Work instructions — The entire set of lines below should be copied exactly.

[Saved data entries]
____________________

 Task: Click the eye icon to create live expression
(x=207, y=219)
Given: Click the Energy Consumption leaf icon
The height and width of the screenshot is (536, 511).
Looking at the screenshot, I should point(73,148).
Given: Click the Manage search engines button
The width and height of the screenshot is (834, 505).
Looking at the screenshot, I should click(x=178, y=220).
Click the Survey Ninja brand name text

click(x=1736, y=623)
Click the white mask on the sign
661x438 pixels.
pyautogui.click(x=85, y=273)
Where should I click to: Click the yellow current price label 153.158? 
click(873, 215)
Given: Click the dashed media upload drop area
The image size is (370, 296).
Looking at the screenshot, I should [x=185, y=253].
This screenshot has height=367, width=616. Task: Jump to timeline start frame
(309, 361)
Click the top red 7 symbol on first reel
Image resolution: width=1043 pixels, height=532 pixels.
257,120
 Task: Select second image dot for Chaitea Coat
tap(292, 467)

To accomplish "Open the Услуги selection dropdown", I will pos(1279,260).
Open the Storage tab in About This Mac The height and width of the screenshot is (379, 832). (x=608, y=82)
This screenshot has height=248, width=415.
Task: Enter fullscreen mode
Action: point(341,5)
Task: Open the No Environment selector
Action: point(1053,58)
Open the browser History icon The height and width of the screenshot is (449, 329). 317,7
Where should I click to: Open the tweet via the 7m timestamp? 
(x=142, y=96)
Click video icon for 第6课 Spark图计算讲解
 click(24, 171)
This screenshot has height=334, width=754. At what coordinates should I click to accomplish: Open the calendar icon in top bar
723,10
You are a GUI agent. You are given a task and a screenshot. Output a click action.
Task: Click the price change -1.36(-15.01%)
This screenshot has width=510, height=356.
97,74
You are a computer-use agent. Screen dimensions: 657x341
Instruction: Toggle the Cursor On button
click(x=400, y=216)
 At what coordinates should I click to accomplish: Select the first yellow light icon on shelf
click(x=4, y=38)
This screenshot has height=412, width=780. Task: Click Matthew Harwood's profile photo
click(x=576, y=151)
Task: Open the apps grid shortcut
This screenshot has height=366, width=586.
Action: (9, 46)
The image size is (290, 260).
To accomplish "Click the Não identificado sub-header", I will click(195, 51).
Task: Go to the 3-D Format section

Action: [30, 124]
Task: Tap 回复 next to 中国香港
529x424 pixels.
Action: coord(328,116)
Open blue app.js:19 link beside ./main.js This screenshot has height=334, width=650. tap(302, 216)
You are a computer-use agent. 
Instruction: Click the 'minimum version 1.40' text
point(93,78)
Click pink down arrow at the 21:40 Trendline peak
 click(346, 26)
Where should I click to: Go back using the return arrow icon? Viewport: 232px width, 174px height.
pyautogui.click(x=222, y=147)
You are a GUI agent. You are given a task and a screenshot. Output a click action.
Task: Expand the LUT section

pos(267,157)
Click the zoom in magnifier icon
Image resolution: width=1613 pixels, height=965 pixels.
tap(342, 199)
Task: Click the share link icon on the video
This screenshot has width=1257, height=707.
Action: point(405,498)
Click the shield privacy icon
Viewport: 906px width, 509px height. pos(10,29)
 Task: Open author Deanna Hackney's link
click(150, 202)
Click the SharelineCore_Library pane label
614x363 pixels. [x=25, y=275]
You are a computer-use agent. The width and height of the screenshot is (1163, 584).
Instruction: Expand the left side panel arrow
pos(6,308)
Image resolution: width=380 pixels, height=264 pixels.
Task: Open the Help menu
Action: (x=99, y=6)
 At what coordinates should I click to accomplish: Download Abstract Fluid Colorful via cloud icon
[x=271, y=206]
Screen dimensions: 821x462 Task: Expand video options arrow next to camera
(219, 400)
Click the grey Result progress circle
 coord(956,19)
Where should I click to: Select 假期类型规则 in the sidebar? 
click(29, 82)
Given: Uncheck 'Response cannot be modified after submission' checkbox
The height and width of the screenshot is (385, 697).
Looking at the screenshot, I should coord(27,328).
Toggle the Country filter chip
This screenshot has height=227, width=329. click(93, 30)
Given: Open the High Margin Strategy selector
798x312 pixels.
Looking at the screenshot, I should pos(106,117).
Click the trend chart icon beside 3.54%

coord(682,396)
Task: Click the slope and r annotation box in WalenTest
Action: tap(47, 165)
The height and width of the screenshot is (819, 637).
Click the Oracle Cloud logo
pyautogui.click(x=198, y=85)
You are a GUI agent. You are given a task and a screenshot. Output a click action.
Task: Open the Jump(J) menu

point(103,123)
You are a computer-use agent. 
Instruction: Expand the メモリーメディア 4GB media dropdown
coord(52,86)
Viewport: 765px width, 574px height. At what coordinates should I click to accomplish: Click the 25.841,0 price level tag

____________________

Result of this exercise —
 Task: Click the eye icon to create live expression
(x=207, y=219)
Given: Click the Energy Consumption leaf icon
The height and width of the screenshot is (536, 511).
Looking at the screenshot, I should point(73,148).
Given: Click the Manage search engines button
The width and height of the screenshot is (834, 505).
Looking at the screenshot, I should click(x=178, y=220).
Click the Survey Ninja brand name text

click(x=1736, y=623)
Click the white mask on the sign
661x438 pixels.
pyautogui.click(x=85, y=273)
Where should I click to: Click the yellow current price label 153.158? 
click(873, 215)
Given: Click the dashed media upload drop area
The image size is (370, 296).
Looking at the screenshot, I should [x=185, y=253].
This screenshot has height=367, width=616. Task: Jump to timeline start frame
(309, 361)
Click the top red 7 symbol on first reel
Image resolution: width=1043 pixels, height=532 pixels.
257,120
 Task: Select second image dot for Chaitea Coat
tap(292, 467)

To accomplish "Open the Услуги selection dropdown", I will pos(1279,260).
Open the Storage tab in About This Mac The height and width of the screenshot is (379, 832). (x=608, y=82)
This screenshot has height=248, width=415.
Task: Enter fullscreen mode
Action: point(341,5)
Task: Open the No Environment selector
Action: point(1053,58)
Open the browser History icon The height and width of the screenshot is (449, 329). 317,7
Where should I click to: Open the tweet via the 7m timestamp? 
(x=142, y=96)
Click video icon for 第6课 Spark图计算讲解
 click(24, 171)
This screenshot has height=334, width=754. At what coordinates should I click to accomplish: Open the calendar icon in top bar
723,10
You are a GUI agent. You are given a task and a screenshot. Output a click action.
Task: Click the price change -1.36(-15.01%)
This screenshot has width=510, height=356.
97,74
You are a computer-use agent. Screen dimensions: 657x341
Instruction: Toggle the Cursor On button
click(x=400, y=216)
 At what coordinates should I click to accomplish: Select the first yellow light icon on shelf
click(x=4, y=38)
This screenshot has height=412, width=780. Task: Click Matthew Harwood's profile photo
click(x=576, y=151)
Task: Open the apps grid shortcut
This screenshot has height=366, width=586.
Action: (9, 46)
The image size is (290, 260).
To accomplish "Click the Não identificado sub-header", I will click(195, 51).
Task: Go to the 3-D Format section

Action: [30, 124]
Task: Tap 回复 next to 中国香港
529x424 pixels.
Action: coord(328,116)
Open blue app.js:19 link beside ./main.js This screenshot has height=334, width=650. tap(302, 216)
You are a computer-use agent. 
Instruction: Click the 'minimum version 1.40' text
point(93,78)
Click pink down arrow at the 21:40 Trendline peak
 click(346, 26)
Where should I click to: Go back using the return arrow icon? Viewport: 232px width, 174px height.
pyautogui.click(x=222, y=147)
You are a GUI agent. You are given a task and a screenshot. Output a click action.
Task: Expand the LUT section

pos(267,157)
Click the zoom in magnifier icon
Image resolution: width=1613 pixels, height=965 pixels.
tap(342, 199)
Task: Click the share link icon on the video
This screenshot has width=1257, height=707.
Action: point(405,498)
Click the shield privacy icon
Viewport: 906px width, 509px height. pos(10,29)
 Task: Open author Deanna Hackney's link
click(150, 202)
Click the SharelineCore_Library pane label
614x363 pixels. [x=25, y=275]
You are a computer-use agent. The width and height of the screenshot is (1163, 584).
Instruction: Expand the left side panel arrow
pos(6,308)
Image resolution: width=380 pixels, height=264 pixels.
Task: Open the Help menu
Action: (x=99, y=6)
 At what coordinates should I click to accomplish: Download Abstract Fluid Colorful via cloud icon
[x=271, y=206]
Screen dimensions: 821x462 Task: Expand video options arrow next to camera
(219, 400)
Click the grey Result progress circle
 coord(956,19)
Where should I click to: Select 假期类型规则 in the sidebar? 
click(29, 82)
Given: Uncheck 'Response cannot be modified after submission' checkbox
The height and width of the screenshot is (385, 697).
Looking at the screenshot, I should coord(27,328).
Toggle the Country filter chip
This screenshot has height=227, width=329. click(93, 30)
Given: Open the High Margin Strategy selector
798x312 pixels.
Looking at the screenshot, I should pos(106,117).
Click the trend chart icon beside 3.54%

coord(682,396)
Task: Click the slope and r annotation box in WalenTest
Action: tap(47, 165)
The height and width of the screenshot is (819, 637).
Click the Oracle Cloud logo
pyautogui.click(x=198, y=85)
You are a GUI agent. You are given a task and a screenshot. Output a click action.
Task: Open the Jump(J) menu

point(103,123)
You are a computer-use agent. 
Instruction: Expand the メモリーメディア 4GB media dropdown
coord(52,86)
Viewport: 765px width, 574px height. At what coordinates should I click to accomplish: Click the 25.841,0 price level tag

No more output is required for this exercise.